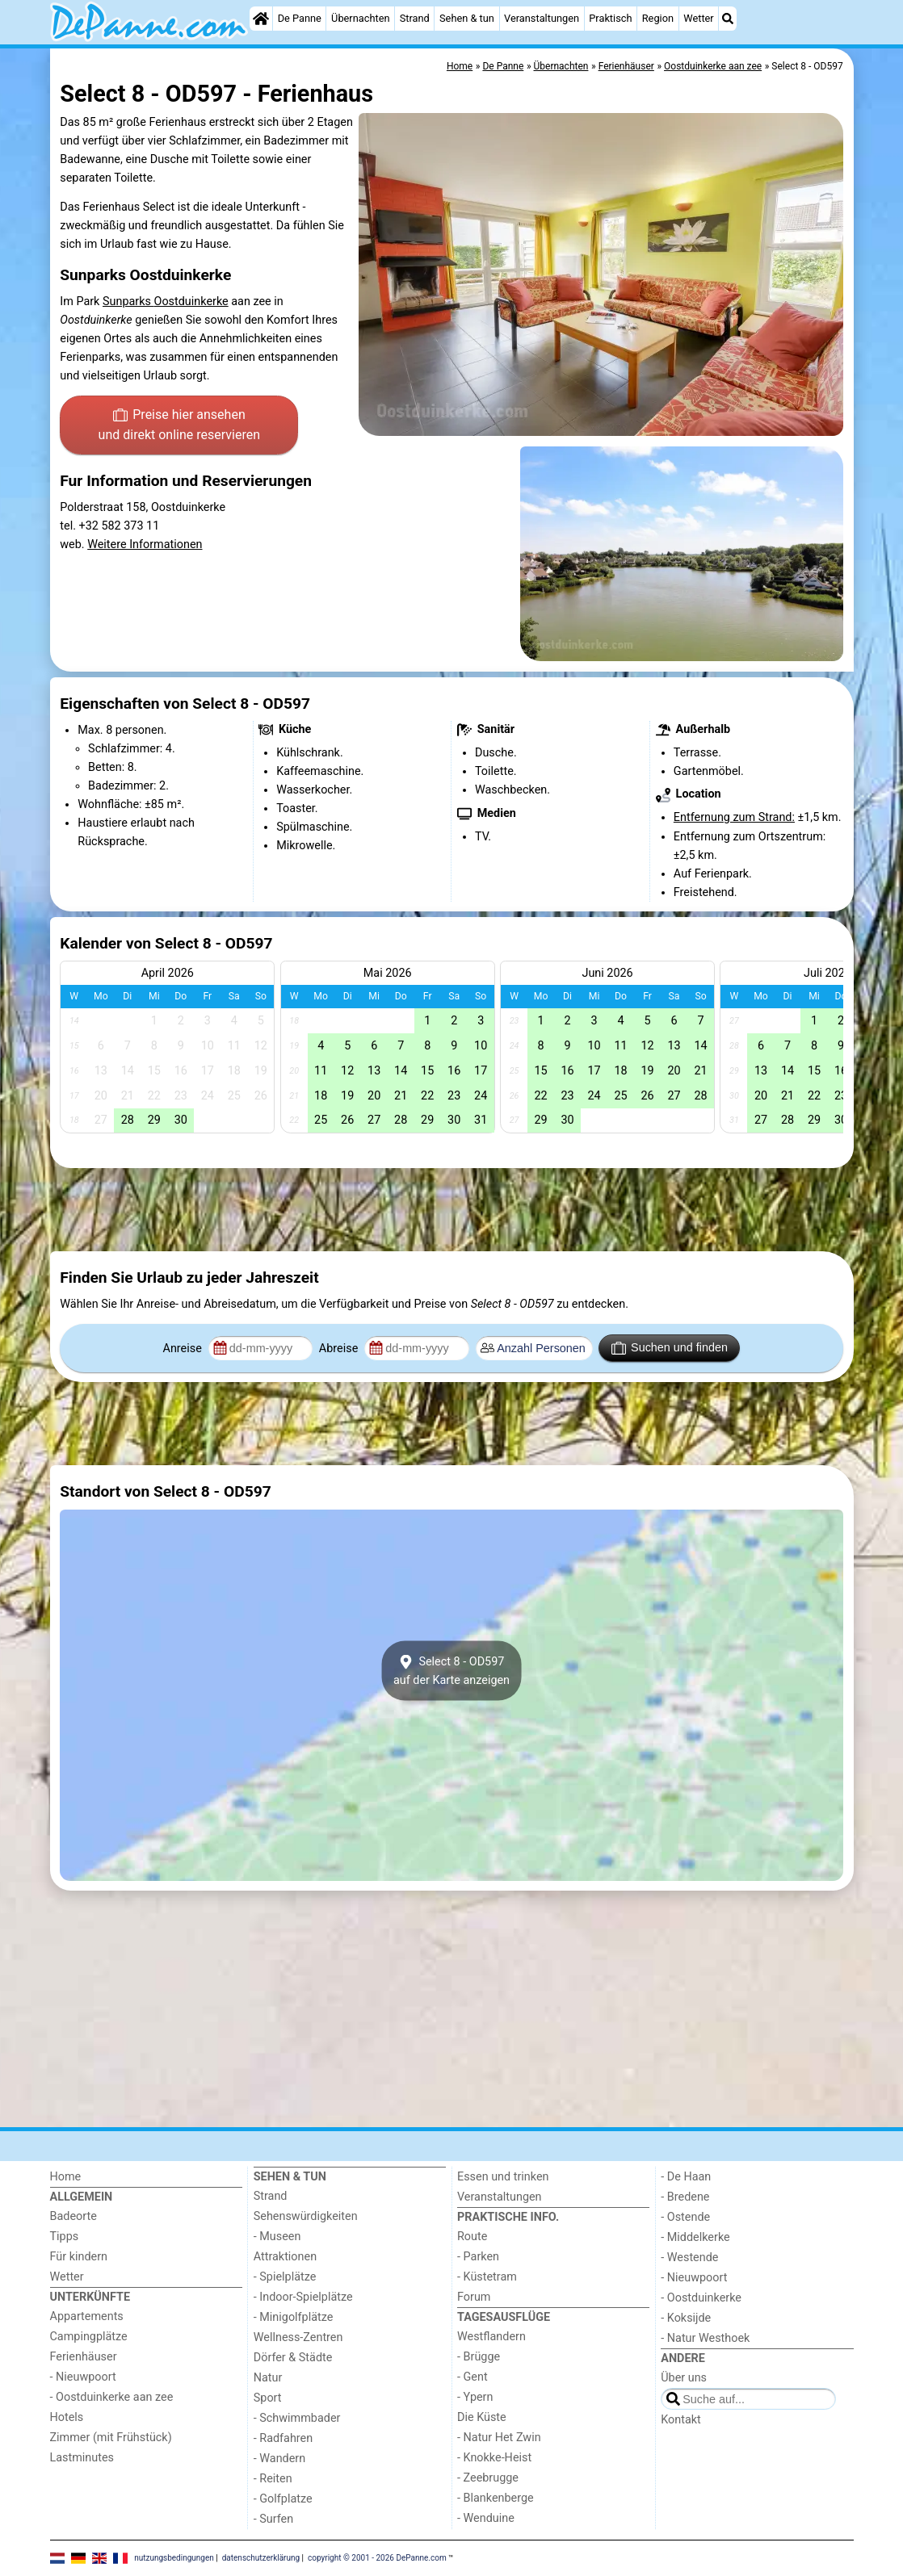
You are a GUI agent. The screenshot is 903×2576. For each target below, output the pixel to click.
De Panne (299, 18)
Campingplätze (89, 2337)
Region (658, 18)
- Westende (689, 2257)
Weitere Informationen (144, 544)
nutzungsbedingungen (174, 2557)
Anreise (184, 1348)
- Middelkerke (695, 2237)
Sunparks (128, 301)
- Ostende (685, 2217)
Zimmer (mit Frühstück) (111, 2437)
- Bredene (685, 2197)
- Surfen (273, 2519)
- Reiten (273, 2479)
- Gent (472, 2377)
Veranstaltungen (541, 18)
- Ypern (475, 2397)
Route (472, 2236)
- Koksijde (686, 2318)
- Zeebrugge (488, 2478)
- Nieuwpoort (83, 2377)
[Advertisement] (452, 1210)
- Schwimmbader (297, 2418)
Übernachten (360, 18)
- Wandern (279, 2458)
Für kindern (79, 2257)
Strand (415, 18)
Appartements (87, 2316)
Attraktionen (285, 2257)
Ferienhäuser (83, 2357)
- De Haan (686, 2177)
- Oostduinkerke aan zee (112, 2397)
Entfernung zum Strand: (734, 817)
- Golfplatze (283, 2499)
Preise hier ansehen (179, 426)
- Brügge (478, 2357)
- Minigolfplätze (294, 2317)
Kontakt (681, 2420)
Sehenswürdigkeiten (306, 2216)
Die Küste (481, 2417)
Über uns (684, 2378)
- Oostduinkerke (701, 2298)
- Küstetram (487, 2277)
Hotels (67, 2417)
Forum (473, 2297)
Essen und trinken (503, 2177)
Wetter (698, 18)
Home (66, 2177)
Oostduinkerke (191, 301)
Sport (268, 2398)
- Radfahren (283, 2438)
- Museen (277, 2236)
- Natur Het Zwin (499, 2437)
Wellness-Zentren (298, 2337)
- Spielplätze (285, 2277)
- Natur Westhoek (705, 2338)
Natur (268, 2378)
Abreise (340, 1348)
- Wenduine (485, 2518)
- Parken (478, 2257)
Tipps (64, 2236)
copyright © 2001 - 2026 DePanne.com (377, 2557)
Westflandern (491, 2337)
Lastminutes (82, 2458)
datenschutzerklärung (261, 2557)
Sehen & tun (466, 18)
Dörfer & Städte (293, 2357)
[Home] (261, 18)
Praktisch (610, 18)
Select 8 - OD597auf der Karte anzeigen (451, 1670)
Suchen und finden (669, 1348)
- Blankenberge (495, 2498)
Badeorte (73, 2216)
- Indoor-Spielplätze (303, 2297)
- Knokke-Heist (494, 2458)
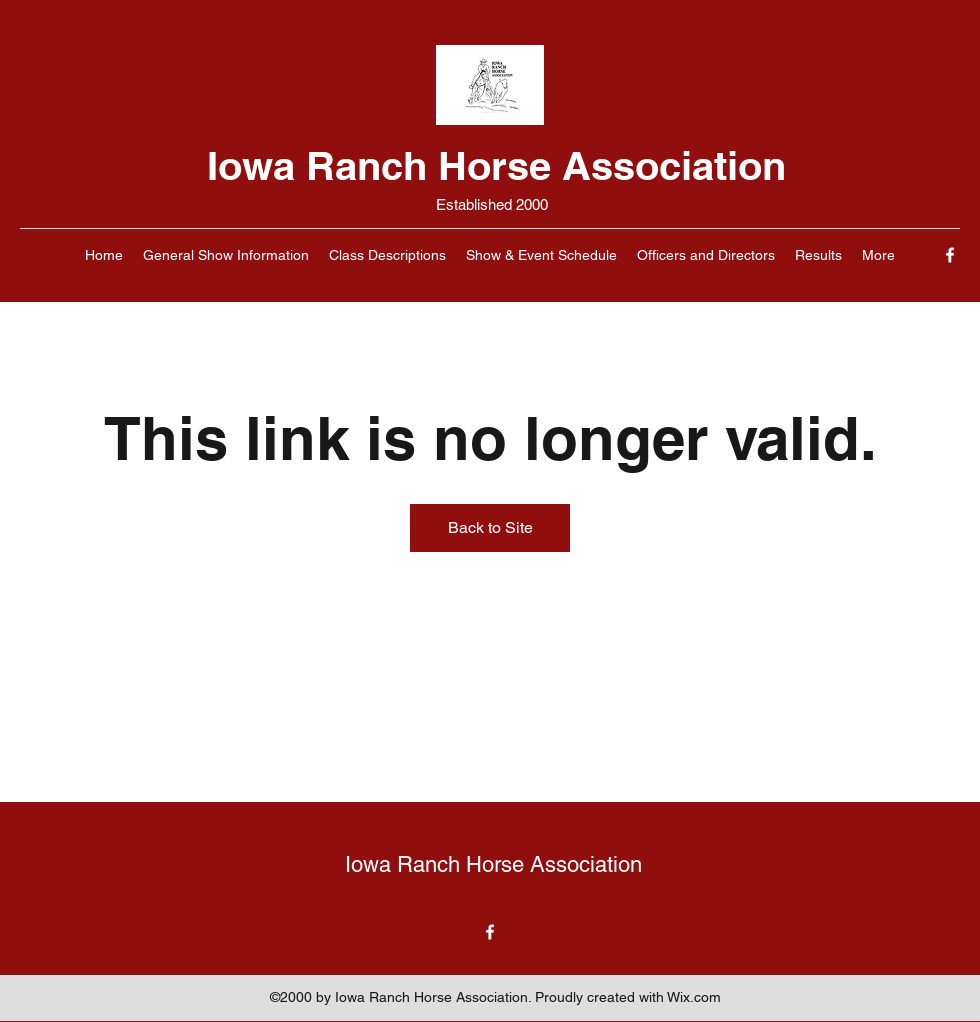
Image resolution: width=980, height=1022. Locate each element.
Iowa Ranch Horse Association (496, 165)
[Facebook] (950, 255)
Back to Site (490, 527)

> **PROBLEM REQUIREMENTS**:
Which lines in the items above contain the string "Oostduinkerke"? List each such line in full, treating uppercase and lowercase as different.

> **SOLVED PROBLEM**:
- Oostduinkerke aan zee (112, 2397)
- Oostduinkerke (701, 2298)
Oostduinkerke (191, 301)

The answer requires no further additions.